Last week, we got into problems when booting up our AKS cluster(we’ll shut the development cluster down every night to safe costs). Instead of green lights, our Neo4J database refused to run. In the logs, we noticed the following error message:
ERROR Invalid memory configuration - exceeds physical memory.
Let me share what caused this error.
Maybe you’ve read my article about resource limits in Kubernetes. There I talked about the fact that you can set resource limits at the container level.
What I didn’t mention in the article is that you can also configure default limits at the namespace level through limit ranges.
From the documentation:
A LimitRange provides constraints that can:
- Enforce minimum and maximum compute resources usage per Pod or Container in a namespace.
- Enforce minimum and maximum storage request per PersistentVolumeClaim in a namespace.
- Enforce a ratio between request and limit for a resource in a namespace.
- Set default request/limit for compute resources in a namespace and automatically inject them to Containers at runtime.
So if you don’t configure resource limits and/or requests at the container level, you can still set it at the namespace level.

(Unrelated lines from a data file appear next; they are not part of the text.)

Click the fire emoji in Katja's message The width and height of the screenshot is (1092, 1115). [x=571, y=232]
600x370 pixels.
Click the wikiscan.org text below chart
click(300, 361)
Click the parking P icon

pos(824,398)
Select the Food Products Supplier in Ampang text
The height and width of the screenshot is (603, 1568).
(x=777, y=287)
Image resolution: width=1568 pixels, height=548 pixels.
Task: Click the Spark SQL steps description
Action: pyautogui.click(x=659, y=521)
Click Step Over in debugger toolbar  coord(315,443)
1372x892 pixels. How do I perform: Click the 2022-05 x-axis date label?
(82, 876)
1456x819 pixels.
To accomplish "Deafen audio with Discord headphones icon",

This is exactly what we did, here are the limit ranges that are currently in place:
And it are these (default) limits that brought our Neo4J instance into trouble. Although enough memory was available in the cluster, the container was limited by default to only use 512MB which is unsufficient to run our Neo4J cluster. The solution was to change our Helm chart to assign more memory to the Neo4J pods.
When configuring resource limits, settings at the pod/container level always supersede settings at the namespace level.